Data for analysis:
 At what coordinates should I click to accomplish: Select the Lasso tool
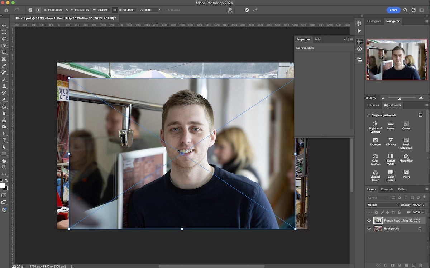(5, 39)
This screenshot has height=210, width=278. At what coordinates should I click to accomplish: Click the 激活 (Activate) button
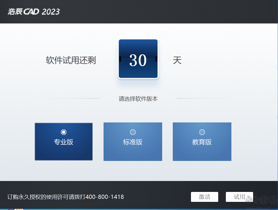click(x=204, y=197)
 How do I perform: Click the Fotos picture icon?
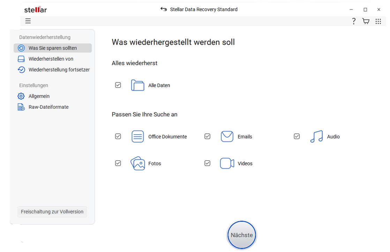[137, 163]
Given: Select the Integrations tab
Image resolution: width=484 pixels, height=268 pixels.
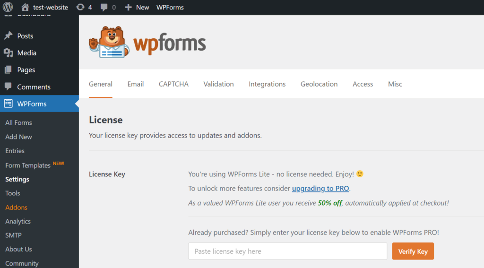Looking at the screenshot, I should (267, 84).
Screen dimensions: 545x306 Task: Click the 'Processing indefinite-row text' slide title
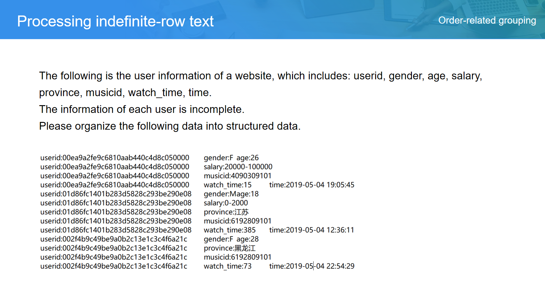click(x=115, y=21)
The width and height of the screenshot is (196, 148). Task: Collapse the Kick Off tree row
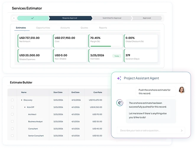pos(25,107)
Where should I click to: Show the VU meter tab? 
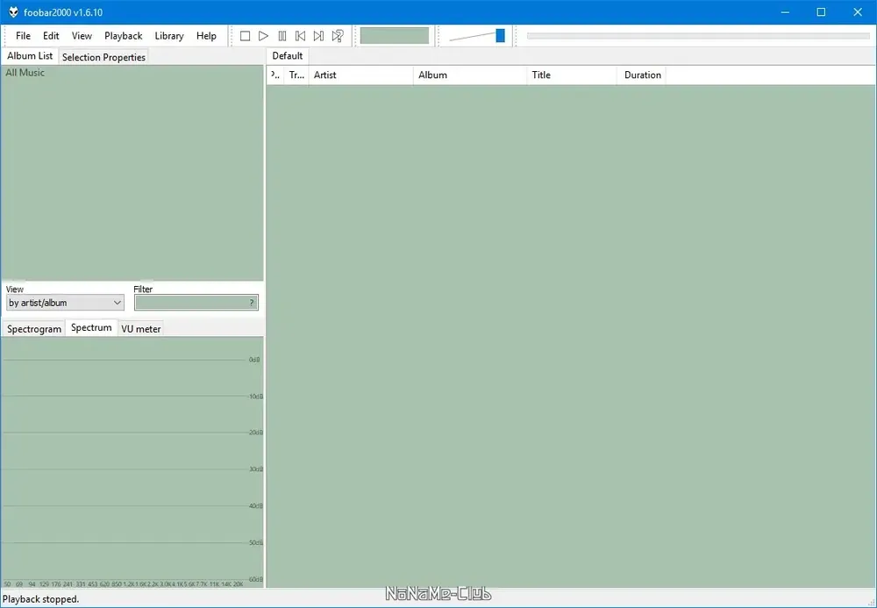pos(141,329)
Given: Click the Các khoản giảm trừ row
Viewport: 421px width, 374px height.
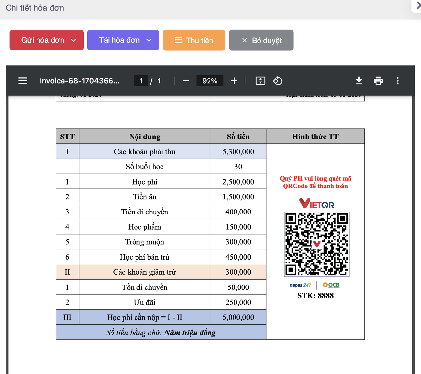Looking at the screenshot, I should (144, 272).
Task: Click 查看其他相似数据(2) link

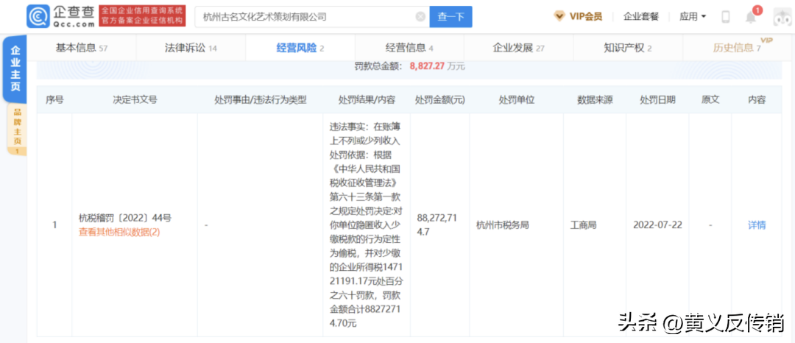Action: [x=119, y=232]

Problem statement: Find the word "Given" in the material, then list each line that holds it.

Exercise output:
Given: Select the Integrations tab
Given: Click the Các khoản giảm trừ row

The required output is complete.